Dr. Cohen, alongside his partner the late Dr. Dan Heller, opened up Centre Pediatric Associates, PC in 1981 after spending time working in a small practice on Centre Street with an overflow of patients.
He practiced for many years in Boston Children’s Hospital as well and, even after retiring at 75, still worked in the field covering for other doctors and assisting longtime patients.
Aside from his time in hospitals, Dr. Cohen served as a doctor in the far east during World War II, something he didn’t seriously speak about for years after, according to his son. When he spoke about the war he would tell stories about his down time during the war, playing poker and sending his winnings back to his mother Rose.
“He said when you’re out in the war like that, you bet anything, because you don’t even know if you’re going to come back, so the stakes would get huge. At one point, he was winning a lot, so all the things that he was winning, he couldn’t send them all back. The sort of ultimate win of this was a set of dishes, so we still have the set of dishes he won in a game of poker in a hot spot during World War II; it’s bizarre,” Stephen said.

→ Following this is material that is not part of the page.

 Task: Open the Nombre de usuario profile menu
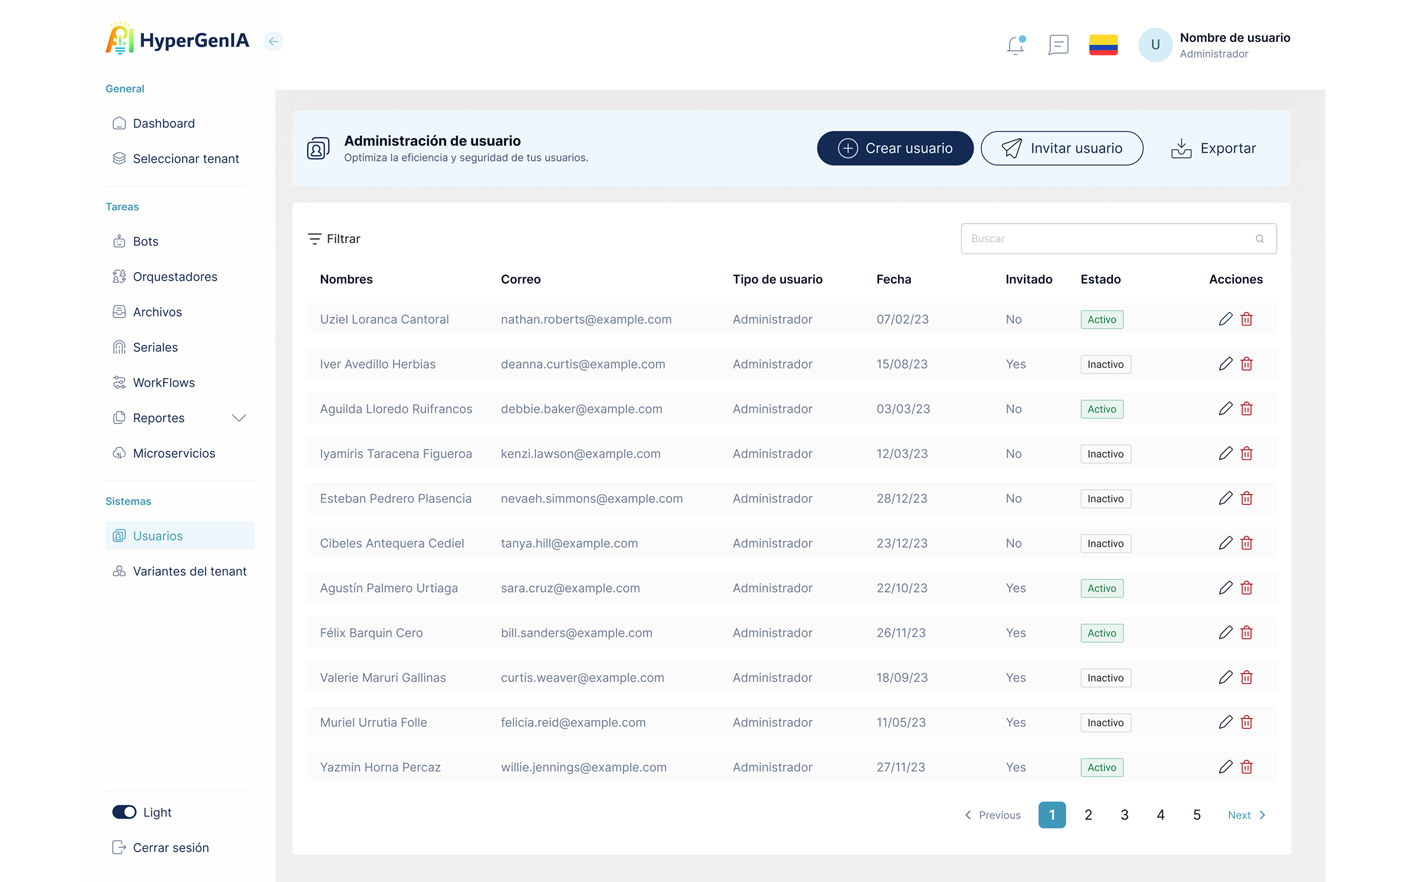1215,45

When Dr. Cohen began to speak more about his time during the war, he talked about grim moments like when the soldiers woke up after enemies had sneaked into their camp, to find fellow soldiers who had been killed in their sleep.
Although danger was surrounding him, especially during his time on Guadalcanal, Dr. Cohen focused his energy in taking care of others.
“He always looked at, if somebody is suffering it was like, ‘What can I do to make it better?’ instead of, ‘What’s the impact on me?’ This whole war experience, you’re thrown in with people from every part of life.”
After the war, Dr. Cohen came back to live in Cambridge, poor, working as much as possible to build Centre Pediatric that would become one of the largest pediatric practices in Boston.
“So by day, he would be a doctor, and by night, he would work in this little convenience store that his parents owned,” Stephen said. “He was always terrified a patient would come in and be like, ‘Hey, you’re the doctor who just treated me, you’re selling beer at night?’”
Dr. Cohen had grown up in a family of immigrants and worked constantly to be able to afford his schooling at Harvard and Tufts Medical School, alongside the scholarships he received. He began going to school at the age of three after following his sisters into school every day, and ultimately graduated from Cambridge High and Latin at 16 as valedictorian.
“His story is like the classic first-generation story, his parents both came over from Russia, they spoke primarily Yiddish at home,” Stephen said. “It’s sort of this first generation thing where you know what you don’t want, you want to see if there’s a world. His parent’s world growing up was very small, it was just a little Jewish community in Cambridge. My grandmother was an immigrant who knew nothing about how to get ahead in America, but she had an unshakable belief in him and his ability to become anything he wanted.”